Hi everyone,
I need to reindex a 4.1TB index that was created with very little amount of shards originally (no capacity planning & growth forecast was done)
Nothing is being written currently in the source index and it's currently forced merged into a single segment for better "read/search" performance.
Target index is created from scratch (empty) and both refresh interval & replicas are disabled
I'm using slicing in the reindex tasks, one per shard in the source index (primary & replicas - is this ok ? should it be done only for primary shards ? )

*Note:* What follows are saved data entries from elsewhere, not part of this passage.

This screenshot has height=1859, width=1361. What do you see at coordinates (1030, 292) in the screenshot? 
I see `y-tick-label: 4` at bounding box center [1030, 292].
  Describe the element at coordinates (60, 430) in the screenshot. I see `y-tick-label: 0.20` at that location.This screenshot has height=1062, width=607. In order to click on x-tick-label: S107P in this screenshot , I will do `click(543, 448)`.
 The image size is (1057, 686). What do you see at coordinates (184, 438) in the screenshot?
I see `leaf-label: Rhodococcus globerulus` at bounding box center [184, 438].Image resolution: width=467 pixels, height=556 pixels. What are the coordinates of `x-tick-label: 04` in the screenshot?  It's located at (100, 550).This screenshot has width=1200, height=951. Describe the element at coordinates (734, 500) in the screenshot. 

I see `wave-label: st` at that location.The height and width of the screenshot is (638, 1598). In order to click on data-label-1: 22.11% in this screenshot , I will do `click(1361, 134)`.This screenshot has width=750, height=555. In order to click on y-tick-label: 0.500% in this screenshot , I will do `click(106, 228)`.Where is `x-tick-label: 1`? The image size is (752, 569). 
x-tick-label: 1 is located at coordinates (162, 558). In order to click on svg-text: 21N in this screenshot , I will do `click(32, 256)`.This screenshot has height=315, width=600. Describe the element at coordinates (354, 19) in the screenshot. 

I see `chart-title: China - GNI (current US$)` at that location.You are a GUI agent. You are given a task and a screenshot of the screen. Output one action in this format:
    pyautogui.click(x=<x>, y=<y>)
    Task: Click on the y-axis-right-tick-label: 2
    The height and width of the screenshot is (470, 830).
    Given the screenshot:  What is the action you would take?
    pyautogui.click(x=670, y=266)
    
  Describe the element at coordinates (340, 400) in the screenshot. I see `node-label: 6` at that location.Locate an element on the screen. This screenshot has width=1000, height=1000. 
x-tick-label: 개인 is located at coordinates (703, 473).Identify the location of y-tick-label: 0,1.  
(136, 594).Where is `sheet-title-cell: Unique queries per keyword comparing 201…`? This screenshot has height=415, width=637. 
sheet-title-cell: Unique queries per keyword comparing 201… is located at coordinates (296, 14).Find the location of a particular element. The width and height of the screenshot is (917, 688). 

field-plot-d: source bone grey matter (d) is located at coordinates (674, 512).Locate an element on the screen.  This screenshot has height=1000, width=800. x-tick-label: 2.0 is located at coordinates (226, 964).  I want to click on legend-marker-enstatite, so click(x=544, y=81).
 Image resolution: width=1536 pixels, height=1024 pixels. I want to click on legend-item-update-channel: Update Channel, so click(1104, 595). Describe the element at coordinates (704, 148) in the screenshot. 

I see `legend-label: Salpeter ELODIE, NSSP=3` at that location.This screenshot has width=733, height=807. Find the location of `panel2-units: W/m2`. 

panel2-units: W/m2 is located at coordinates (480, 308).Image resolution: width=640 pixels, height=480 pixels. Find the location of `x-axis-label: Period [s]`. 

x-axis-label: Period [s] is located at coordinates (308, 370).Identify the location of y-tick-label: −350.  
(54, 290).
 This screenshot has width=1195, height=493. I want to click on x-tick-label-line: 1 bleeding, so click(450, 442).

Also batch size is 1000 records (when I set it to 2000 it blows up my cluster the whole thing starts giving error code 500 )
Is there something else that can be done here to make it run faster ? Also, is there a way to use scrolling (specify longer scroll TTL time in the body of reindex for search context )
POST _reindex?wait_for_completion=false&slices=20
{
"source": {
"index": "puma.compilation.pipeline.96f19f5b-bc84-4d4b-8694-b80a293e78e4-latest",
"size": 1000,
"query": {
"range": {
"ibi_logtime": {
"gte": "now-9M/M"
}
}
}
},
"dest": {
"index": "puma.compilation.pipeline.96f19f5b-bc84-4d4b-8694-b80a293e78e4-optimized"
}
}
Appreciate any feedback that can be provided on this,